Converging evidence from clinical and experimental studies suggest the potential significance of Polo-like kinase 2 (PLK2) in regulating the phosphorylation and toxicity of the Alzheimer's disease (AD)-related protein, amyloid precursor protein (APP). These findings have prompted various experimental trials aimed at inhibiting PLK2 kinase activity in different transgenic mouse models of AD. While positive impacts on cognitive decline were reported in these studies, the cellular effects remained controversial. In the present study, we sought to assess the cognitive and cellular consequences of chronic PLK2 inhibitor treatment in the APP/PS1 transgenic mouse model of AD. First, we confirmed that inhibiting PLK2 prevented cognitive decline in a sex-dependent manner, particularly by enhancing working memory in male APP/PS1 mice.

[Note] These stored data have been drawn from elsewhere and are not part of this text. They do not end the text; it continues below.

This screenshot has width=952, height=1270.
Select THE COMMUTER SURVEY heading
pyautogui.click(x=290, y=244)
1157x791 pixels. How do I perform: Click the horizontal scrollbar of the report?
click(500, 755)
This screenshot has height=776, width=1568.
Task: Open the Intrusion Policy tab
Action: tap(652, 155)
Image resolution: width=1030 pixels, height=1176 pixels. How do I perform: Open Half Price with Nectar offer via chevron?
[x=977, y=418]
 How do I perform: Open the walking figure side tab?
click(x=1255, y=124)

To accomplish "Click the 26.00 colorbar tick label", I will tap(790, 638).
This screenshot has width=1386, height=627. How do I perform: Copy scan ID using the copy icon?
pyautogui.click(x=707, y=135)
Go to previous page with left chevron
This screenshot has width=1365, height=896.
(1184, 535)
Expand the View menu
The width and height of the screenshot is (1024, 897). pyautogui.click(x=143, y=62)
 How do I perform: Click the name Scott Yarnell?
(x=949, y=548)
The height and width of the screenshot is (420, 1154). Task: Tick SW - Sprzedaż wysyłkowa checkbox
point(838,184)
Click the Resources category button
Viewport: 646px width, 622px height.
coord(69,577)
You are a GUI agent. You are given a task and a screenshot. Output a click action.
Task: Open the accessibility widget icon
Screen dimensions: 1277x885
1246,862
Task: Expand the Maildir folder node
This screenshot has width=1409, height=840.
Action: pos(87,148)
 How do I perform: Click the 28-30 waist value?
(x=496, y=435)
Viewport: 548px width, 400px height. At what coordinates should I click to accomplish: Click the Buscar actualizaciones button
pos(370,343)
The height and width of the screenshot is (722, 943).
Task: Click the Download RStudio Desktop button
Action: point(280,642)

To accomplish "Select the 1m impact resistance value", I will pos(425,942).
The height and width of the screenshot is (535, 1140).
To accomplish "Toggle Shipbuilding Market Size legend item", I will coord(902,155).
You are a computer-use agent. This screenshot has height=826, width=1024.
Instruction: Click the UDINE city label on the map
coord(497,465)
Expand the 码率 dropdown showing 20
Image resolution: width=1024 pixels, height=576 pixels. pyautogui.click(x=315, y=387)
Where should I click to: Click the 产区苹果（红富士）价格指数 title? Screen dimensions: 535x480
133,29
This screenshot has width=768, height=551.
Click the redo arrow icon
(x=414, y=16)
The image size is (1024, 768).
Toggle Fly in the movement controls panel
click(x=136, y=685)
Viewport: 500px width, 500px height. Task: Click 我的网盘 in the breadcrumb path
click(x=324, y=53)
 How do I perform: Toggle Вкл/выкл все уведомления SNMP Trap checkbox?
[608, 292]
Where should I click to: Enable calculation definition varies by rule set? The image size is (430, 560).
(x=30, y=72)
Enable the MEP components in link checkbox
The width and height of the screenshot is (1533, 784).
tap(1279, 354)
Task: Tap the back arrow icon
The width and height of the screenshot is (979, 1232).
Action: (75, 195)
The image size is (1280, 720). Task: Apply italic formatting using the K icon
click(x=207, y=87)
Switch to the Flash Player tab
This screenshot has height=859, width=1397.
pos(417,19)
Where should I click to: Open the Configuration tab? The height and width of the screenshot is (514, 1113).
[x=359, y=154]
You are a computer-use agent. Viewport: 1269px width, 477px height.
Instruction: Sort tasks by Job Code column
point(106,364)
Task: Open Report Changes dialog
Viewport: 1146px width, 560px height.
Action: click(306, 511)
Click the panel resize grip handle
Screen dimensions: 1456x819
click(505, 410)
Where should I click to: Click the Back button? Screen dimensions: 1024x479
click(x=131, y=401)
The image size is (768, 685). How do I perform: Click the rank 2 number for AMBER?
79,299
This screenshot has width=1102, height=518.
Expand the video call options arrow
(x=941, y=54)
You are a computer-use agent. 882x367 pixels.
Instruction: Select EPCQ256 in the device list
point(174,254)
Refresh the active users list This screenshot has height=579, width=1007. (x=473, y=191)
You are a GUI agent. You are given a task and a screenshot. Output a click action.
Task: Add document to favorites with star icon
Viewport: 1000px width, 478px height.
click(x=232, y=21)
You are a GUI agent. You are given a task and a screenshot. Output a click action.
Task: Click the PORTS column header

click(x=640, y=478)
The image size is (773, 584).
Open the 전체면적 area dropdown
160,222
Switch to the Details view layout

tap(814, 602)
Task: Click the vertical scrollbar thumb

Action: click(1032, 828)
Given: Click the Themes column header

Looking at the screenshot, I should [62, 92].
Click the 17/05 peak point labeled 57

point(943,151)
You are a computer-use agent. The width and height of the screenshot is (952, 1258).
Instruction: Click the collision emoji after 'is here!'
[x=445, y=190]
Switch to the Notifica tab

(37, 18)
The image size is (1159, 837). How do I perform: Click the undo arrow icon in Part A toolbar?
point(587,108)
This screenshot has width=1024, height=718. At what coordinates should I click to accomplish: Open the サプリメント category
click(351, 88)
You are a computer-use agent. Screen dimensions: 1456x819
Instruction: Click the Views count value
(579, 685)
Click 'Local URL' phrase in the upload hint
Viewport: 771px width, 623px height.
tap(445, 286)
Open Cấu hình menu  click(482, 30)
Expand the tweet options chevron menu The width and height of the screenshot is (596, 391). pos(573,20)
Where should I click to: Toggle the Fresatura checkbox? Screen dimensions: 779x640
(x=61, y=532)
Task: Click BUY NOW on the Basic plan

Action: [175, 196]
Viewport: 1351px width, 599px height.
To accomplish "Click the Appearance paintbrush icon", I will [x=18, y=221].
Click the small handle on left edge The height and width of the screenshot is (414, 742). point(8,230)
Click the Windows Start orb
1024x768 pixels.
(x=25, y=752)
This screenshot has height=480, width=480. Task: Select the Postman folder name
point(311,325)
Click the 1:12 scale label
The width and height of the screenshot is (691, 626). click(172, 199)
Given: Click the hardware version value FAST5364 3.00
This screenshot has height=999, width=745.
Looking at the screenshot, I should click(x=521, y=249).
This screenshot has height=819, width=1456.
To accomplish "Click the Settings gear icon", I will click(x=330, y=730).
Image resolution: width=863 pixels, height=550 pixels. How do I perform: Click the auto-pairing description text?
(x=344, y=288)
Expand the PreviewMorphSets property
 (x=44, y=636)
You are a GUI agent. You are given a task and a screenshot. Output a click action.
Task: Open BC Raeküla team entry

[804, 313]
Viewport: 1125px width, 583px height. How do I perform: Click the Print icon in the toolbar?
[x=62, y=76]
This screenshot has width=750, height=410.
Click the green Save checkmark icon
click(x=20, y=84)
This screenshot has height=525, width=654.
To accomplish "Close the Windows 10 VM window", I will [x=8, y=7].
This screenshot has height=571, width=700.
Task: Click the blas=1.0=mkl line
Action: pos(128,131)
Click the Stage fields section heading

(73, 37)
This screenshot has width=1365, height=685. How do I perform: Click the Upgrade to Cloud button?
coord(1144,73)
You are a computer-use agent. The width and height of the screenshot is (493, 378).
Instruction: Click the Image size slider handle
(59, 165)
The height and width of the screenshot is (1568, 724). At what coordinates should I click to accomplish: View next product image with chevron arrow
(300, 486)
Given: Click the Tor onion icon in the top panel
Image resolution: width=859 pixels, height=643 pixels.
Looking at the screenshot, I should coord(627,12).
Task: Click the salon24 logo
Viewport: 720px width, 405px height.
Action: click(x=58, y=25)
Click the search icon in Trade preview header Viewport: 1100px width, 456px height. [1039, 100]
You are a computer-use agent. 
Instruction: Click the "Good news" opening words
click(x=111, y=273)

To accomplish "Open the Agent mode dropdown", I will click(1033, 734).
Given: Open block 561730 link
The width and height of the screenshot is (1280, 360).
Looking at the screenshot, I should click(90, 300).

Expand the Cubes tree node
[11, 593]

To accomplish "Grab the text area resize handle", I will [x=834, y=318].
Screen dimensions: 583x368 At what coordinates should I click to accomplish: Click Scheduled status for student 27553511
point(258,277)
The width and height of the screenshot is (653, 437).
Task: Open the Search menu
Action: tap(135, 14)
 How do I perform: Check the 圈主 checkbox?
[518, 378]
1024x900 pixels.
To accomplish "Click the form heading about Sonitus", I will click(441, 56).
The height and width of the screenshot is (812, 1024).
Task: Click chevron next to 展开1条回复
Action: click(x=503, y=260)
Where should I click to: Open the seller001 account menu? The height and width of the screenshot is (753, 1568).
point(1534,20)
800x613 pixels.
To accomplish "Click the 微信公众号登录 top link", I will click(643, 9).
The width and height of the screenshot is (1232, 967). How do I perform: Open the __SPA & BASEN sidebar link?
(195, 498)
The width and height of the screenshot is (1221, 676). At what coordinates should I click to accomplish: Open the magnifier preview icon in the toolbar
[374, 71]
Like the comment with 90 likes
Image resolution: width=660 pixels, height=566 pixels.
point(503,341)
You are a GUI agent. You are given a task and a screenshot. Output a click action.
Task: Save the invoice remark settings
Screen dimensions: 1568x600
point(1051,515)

Surprisingly, cellular analysis revealed that treatment with PLK2 inhibitor increased the load of amyloid plaques and elevated levels of soluble amyloid β (Aβ) 40 and Aβ42 in the cortex, as well as insoluble Aβ42 in the hippocampus of female mice, without affecting APP pathology in males. These results underscore the potential of PLK2 inhibition to mitigate cognitive symptoms in males. However, paradoxically, it intensifies amyloid pathology in females by enhancing APP amyloidogenic processing, creating a controversial aspect to its therapeutic impact. Overall, these data highlight the sex-dependent nature of the effects of PLK2 inhibition, which may also be influenced by the genetic background of the transgenic mouse model utilized.